Michael Eliasek
Analyst · Wells Fargo
Sure, Joel. Happy to comment on that. And we spend a lot of time from the diligence standpoint of that topic. As I said, we first started looking at the deal last summer. I think we had it under exclusivity at the end of September, early October, and we didn't sign an agreement till March. So 5, 6 months of intense diligence of not just regulatory risk but all aspects of the business, financial accounting, legal, everything you can imagine. On the regulatory front, we examined risk at both the state level, as well as the federal level. Obviously, Cordray had his out of resort -- out of recess appointment that surprised a few people in December, and we studied that carefully. We feel like we're in pretty good ground focusing on the lower APR, higher ticket installment lending part of the business. And it's the higher APR that acts as really a bit of a red flag for regulators. And I think it's not really the right analysis to lump together every consumer finance business together from pawnshops, to payday, to large installment, to small installment. I mean, you compare Tower to even small installment lenders who have an average 70% APR, 9 months average loan and a $700 average loan where 75% of the core originations are just refis of existing book.
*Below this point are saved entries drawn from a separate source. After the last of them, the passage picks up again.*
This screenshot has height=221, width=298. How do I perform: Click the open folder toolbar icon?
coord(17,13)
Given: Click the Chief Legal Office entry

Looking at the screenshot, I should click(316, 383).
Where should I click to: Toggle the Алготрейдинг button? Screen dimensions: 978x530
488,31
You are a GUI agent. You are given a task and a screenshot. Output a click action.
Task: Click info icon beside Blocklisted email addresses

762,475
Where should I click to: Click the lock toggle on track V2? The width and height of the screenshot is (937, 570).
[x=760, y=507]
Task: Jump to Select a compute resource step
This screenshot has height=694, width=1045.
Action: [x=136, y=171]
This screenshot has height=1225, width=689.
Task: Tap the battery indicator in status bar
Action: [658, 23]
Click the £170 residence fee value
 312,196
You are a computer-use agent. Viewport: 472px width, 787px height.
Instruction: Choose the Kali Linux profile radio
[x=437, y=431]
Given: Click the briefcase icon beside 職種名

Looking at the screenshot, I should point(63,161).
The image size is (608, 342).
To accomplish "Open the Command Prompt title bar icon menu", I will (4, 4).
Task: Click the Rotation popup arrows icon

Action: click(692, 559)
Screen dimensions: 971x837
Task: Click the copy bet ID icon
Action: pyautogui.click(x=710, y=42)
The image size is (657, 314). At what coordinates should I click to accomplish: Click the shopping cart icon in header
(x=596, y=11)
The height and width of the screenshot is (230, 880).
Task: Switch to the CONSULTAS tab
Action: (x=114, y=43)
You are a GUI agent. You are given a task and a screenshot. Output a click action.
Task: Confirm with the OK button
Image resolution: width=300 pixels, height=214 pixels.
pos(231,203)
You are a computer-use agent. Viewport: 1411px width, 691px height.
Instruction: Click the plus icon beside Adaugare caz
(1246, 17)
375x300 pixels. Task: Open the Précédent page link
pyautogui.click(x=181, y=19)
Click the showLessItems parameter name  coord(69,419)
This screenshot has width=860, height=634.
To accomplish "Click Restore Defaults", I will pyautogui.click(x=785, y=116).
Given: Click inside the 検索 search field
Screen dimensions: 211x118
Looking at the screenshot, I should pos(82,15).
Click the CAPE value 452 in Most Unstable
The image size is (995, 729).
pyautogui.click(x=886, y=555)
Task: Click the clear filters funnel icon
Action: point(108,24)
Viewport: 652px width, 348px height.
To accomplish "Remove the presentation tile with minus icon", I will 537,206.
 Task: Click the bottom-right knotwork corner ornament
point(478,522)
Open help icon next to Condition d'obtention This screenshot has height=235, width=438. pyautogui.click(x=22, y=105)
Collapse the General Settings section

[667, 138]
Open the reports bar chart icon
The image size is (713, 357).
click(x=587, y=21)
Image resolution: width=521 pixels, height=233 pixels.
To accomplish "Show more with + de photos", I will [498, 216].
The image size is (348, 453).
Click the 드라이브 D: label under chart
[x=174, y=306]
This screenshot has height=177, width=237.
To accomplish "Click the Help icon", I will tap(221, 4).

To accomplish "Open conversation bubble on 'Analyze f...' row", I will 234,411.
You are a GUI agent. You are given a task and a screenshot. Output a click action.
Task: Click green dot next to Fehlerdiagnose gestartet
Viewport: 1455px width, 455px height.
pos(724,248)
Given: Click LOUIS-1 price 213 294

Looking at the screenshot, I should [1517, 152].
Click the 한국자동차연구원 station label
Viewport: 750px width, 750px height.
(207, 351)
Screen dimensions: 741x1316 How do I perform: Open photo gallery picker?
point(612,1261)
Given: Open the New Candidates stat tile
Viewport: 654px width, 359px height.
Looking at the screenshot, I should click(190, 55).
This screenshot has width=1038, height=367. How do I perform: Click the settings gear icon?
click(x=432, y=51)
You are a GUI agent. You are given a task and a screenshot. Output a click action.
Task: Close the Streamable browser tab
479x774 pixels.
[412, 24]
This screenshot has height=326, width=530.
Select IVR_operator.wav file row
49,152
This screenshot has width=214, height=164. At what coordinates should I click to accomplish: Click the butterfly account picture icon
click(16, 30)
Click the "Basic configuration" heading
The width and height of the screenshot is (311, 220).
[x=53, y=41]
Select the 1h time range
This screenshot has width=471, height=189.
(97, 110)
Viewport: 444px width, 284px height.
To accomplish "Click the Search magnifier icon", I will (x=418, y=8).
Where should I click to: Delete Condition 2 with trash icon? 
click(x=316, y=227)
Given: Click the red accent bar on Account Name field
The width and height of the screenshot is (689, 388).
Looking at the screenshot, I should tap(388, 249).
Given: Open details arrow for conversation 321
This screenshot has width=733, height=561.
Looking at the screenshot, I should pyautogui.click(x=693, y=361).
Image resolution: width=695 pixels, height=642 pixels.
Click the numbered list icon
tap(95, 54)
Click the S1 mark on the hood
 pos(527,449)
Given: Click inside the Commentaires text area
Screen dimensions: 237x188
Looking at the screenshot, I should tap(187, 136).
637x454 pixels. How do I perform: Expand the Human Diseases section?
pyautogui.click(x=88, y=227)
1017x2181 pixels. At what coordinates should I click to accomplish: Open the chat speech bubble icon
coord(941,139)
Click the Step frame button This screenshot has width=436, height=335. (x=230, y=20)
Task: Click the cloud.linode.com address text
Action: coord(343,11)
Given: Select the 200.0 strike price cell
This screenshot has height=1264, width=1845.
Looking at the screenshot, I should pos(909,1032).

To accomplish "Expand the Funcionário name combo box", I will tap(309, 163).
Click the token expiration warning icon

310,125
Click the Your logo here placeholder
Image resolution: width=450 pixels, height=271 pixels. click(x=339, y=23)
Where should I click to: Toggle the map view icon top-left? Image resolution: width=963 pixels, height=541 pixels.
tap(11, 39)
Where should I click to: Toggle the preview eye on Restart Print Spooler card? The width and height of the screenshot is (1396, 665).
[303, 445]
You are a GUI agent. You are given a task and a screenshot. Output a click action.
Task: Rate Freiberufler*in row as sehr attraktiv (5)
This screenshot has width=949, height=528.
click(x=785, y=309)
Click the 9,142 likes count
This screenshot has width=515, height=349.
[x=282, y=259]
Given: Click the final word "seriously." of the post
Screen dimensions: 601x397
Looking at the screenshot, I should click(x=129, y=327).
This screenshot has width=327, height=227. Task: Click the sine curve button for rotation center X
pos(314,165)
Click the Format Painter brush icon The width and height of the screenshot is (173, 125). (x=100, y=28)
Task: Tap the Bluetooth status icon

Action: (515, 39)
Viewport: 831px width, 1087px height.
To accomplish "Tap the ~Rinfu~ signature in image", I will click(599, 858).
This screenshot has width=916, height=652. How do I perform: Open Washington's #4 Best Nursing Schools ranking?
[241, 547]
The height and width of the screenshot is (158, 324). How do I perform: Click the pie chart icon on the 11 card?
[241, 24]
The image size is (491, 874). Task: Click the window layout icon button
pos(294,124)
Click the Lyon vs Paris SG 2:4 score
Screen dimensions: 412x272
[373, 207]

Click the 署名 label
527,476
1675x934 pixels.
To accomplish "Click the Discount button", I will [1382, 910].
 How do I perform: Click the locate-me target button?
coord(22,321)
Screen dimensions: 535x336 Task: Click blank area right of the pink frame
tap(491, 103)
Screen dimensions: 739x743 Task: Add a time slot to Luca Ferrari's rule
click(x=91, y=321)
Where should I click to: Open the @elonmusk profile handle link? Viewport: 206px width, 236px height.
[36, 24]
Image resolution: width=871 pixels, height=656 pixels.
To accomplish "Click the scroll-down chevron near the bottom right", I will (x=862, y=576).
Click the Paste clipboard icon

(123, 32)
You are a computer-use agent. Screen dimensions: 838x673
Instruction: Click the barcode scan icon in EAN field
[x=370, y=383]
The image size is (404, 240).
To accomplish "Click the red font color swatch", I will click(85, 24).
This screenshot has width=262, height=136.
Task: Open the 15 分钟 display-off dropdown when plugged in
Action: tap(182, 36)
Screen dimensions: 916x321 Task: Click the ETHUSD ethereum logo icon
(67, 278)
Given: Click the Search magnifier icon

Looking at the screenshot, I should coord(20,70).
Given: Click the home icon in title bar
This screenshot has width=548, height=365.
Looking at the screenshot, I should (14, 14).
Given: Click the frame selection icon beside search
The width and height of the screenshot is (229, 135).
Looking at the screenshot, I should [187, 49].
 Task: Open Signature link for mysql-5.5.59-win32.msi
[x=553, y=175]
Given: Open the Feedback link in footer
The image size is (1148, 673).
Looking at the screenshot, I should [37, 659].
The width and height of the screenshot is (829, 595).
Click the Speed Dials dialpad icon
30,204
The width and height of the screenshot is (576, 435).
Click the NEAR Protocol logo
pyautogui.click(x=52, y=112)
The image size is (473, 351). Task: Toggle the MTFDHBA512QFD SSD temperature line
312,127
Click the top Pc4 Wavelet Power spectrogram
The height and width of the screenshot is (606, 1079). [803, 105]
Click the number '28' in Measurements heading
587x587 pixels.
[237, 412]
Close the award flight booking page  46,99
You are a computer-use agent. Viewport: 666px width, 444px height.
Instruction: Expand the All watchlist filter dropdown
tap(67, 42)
A quasi treadmill perhaps, all the way to the payday lenders and the treadmill allegations that get made there. I won't really comment on that. But on the large installment side of things, you're talking about more like a 30% to 40% APR, $2,000 loans, 2-year loans. You're naturally, therefore, going to have somewhat more creditworthy borrowers. Tower's mix is a much lower percentage of refis as opposed to new "originations," and significant diversity across multiple markets, multiple states, and hopefully, new anticipated future markets. So I know their comments in January that had kind of a payday industry and gun [ph] sites. I consider 40% versus 400% to be different APR risk profiles, and we do a lot more analysis on that.